Content Provider and path permissions

Android apps can share data stored in them via a component called Content Provider. The Content Provider can be designed to expose subsets of data to different clients through path permissions. A path permission is a string identifier defined as a permission by the app or a pre-defined permission by Android and used to control access to a particular path exposed by a content provider. A client with access to a content provider that exposes data in that path will further need to request permission to successfully access the data in that path. For example, a content provider C allows clients to read data from a path /user but requires clients to request additional read permission R to read data from the path /user/ssn. Thus, a client with access to C but without permission R will be able to read data from the path /user but not from /user/ssn.

How does path permission work?

When a client attempts to access data protected by a path permission R in a content provider, Android checks if the client has been granted permission R required to access the data. If permission R has not been granted then Android refuses access. A client can request permission R from the user or Android depending on the type of permission required.

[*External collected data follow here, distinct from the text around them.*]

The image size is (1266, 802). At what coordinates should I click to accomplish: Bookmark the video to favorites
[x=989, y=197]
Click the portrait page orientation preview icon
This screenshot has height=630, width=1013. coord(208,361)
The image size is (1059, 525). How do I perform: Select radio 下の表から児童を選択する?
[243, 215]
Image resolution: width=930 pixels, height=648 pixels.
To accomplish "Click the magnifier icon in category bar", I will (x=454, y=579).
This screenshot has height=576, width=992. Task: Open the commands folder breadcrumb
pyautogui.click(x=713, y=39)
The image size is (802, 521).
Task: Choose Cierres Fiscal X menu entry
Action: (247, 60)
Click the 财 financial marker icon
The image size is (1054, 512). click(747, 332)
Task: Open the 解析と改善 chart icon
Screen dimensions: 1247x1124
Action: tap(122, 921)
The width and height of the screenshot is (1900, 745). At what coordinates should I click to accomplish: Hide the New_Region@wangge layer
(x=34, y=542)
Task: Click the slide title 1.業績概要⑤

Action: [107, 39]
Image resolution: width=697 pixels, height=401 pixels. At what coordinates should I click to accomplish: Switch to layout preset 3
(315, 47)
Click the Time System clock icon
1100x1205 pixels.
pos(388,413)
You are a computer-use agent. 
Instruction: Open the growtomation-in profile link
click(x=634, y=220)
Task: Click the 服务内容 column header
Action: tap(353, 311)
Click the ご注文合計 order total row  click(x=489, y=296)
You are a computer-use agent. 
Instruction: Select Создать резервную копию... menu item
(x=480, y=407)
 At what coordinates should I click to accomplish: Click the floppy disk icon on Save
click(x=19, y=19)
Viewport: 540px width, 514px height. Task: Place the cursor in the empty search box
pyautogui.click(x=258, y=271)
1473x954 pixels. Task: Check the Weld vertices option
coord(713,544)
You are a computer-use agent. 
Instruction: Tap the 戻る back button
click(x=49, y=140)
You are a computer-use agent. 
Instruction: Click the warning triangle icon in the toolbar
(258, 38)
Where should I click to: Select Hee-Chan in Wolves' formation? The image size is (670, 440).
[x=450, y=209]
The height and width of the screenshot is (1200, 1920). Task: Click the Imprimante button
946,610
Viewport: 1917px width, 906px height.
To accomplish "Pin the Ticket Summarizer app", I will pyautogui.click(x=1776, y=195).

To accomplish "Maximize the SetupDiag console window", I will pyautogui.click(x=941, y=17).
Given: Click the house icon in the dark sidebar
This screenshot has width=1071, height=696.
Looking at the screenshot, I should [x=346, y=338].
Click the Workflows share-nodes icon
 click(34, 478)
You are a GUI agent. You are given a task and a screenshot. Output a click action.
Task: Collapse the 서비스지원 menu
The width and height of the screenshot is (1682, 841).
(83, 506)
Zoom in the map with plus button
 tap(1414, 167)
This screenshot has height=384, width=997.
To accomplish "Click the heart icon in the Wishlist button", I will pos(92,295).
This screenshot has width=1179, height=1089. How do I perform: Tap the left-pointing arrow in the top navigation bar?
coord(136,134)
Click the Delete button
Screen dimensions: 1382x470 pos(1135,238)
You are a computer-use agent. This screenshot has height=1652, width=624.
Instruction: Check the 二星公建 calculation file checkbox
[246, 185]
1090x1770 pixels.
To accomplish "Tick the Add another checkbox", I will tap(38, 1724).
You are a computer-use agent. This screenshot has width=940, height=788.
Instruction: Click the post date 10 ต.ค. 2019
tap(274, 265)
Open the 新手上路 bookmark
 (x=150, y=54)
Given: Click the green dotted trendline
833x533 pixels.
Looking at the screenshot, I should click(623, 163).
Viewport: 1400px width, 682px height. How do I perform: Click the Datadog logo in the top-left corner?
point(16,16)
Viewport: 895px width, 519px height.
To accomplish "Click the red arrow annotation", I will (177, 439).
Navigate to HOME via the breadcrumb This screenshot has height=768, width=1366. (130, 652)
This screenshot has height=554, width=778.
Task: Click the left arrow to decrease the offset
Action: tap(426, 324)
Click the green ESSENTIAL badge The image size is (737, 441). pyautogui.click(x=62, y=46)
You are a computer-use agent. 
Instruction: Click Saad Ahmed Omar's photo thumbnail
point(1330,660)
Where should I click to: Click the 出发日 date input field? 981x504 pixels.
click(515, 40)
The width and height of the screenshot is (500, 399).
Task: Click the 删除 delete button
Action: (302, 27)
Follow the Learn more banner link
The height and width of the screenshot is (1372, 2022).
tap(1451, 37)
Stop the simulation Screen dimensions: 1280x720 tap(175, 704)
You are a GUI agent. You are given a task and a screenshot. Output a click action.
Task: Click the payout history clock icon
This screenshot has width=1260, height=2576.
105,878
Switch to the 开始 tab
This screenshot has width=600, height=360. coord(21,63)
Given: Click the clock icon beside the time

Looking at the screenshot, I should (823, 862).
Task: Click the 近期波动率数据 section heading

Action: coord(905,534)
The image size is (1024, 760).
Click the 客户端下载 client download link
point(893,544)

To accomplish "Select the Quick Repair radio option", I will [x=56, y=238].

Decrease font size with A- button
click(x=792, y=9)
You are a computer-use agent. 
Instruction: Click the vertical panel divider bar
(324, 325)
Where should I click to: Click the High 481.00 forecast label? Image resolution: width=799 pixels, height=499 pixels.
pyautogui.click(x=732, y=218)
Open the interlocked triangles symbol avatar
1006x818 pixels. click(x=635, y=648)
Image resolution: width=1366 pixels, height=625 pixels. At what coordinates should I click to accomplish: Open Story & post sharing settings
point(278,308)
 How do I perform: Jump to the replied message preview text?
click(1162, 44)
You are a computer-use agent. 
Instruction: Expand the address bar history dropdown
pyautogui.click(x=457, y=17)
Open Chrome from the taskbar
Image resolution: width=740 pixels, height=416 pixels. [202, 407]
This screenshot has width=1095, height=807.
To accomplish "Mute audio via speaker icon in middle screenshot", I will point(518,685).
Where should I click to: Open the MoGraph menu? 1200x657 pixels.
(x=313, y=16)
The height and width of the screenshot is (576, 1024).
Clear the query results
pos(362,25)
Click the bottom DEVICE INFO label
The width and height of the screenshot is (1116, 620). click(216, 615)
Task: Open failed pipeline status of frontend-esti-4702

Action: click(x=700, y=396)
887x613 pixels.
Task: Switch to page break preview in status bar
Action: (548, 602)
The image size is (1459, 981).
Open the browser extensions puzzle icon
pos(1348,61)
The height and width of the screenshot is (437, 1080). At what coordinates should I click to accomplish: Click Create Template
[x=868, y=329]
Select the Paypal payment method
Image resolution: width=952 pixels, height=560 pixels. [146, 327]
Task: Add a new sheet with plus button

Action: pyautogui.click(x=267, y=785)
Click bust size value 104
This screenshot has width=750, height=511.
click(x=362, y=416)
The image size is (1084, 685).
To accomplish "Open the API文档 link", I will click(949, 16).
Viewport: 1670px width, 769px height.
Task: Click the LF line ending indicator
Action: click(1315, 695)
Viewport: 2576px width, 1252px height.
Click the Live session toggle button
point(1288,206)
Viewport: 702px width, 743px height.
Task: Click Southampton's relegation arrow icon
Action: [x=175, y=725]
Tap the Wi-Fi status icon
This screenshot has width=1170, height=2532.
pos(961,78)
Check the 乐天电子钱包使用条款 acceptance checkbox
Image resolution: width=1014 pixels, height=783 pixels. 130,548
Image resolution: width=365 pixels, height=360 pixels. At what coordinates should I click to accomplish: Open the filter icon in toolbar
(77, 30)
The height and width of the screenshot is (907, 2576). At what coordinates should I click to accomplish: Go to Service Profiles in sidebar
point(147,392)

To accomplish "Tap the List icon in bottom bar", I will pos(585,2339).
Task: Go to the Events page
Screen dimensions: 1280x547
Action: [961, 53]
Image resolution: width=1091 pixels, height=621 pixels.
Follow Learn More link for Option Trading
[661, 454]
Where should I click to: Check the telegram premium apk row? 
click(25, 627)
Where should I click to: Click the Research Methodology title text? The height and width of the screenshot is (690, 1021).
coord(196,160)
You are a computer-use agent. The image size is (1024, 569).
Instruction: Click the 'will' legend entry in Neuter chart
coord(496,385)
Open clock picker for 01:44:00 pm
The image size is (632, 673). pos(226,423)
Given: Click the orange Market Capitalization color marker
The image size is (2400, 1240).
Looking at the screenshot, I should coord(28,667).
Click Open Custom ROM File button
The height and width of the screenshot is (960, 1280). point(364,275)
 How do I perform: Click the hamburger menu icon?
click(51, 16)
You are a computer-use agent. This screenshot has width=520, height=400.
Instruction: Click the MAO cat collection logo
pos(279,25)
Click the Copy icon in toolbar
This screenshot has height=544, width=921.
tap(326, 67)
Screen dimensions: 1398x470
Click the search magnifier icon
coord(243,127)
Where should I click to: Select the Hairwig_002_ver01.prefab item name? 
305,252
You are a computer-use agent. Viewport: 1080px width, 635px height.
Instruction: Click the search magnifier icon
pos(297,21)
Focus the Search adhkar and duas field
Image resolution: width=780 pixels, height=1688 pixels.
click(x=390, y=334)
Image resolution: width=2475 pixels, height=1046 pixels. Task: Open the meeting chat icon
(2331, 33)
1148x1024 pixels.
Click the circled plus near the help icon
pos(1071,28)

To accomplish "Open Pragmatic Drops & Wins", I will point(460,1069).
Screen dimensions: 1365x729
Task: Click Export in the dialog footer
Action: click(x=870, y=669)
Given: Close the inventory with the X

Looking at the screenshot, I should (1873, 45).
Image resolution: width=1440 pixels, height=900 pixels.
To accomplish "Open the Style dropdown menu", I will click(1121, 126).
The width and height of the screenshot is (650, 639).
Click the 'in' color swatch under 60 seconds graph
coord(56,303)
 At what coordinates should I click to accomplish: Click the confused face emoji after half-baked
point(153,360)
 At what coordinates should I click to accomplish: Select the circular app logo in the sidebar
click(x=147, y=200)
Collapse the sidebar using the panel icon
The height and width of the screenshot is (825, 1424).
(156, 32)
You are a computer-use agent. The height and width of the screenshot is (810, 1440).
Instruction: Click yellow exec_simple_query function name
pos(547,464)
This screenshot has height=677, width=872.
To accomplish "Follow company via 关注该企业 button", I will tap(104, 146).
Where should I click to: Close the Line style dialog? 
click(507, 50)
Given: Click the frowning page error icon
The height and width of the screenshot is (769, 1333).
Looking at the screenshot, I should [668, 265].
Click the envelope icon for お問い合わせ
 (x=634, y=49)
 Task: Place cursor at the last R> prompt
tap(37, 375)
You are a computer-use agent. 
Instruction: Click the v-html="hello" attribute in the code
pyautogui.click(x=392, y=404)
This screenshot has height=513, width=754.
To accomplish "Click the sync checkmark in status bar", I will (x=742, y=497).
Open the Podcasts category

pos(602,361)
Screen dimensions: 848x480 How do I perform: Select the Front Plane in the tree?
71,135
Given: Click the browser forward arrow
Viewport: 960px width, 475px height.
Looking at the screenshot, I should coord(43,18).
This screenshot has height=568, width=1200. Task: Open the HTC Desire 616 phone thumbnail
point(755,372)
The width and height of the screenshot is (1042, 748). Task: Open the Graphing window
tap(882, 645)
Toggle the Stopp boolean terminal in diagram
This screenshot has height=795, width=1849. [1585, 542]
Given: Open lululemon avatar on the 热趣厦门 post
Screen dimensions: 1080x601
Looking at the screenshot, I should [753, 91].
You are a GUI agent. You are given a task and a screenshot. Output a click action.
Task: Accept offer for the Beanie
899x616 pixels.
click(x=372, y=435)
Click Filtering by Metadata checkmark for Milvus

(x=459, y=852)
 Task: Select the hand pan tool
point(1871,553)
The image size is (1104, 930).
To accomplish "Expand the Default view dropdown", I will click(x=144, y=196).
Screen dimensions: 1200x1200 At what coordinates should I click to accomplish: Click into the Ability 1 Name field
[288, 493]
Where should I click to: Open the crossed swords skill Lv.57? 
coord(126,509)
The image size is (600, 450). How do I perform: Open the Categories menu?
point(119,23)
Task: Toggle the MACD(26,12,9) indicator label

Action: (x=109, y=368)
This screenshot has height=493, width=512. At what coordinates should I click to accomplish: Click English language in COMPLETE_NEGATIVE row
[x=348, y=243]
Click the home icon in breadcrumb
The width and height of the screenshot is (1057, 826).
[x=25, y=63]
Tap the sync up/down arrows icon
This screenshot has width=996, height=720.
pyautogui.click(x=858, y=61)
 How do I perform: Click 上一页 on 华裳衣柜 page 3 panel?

What is the vulnerability?

Android uses checkPermission API to verify if a client has the required path permission, and checkPermission API does not correctly check the permissions held by a calling client as described in System/CheckPermission-PrivilegeEscalation-Lean. Therefore, a client without the required permission can access the data protected by a path permission.

How can a malicious app launch an Unauthorized Access attack?

A malicious app can create a client to access a content provider that uses path permissions to protect its data. It can then access the data via the content provider without having the required permissions.

Test Results

We created a Benign app with an exported content provider. The content provider uses path permissions to prevent unauthorized reads from files whose paths start with /user. We created a Malicious app to successfully access the files whose paths start with /user by calling the content provider without requesting for any read permission. We tested the vulnerability against Android API Levels 22, 22, 23, 24, 25, 26 and 27 on an emulator. The vulnerability was successfully exploited on all the tested API levels. To reproduce the exploit refer to the Ghera benchmark InadequatePathPermission.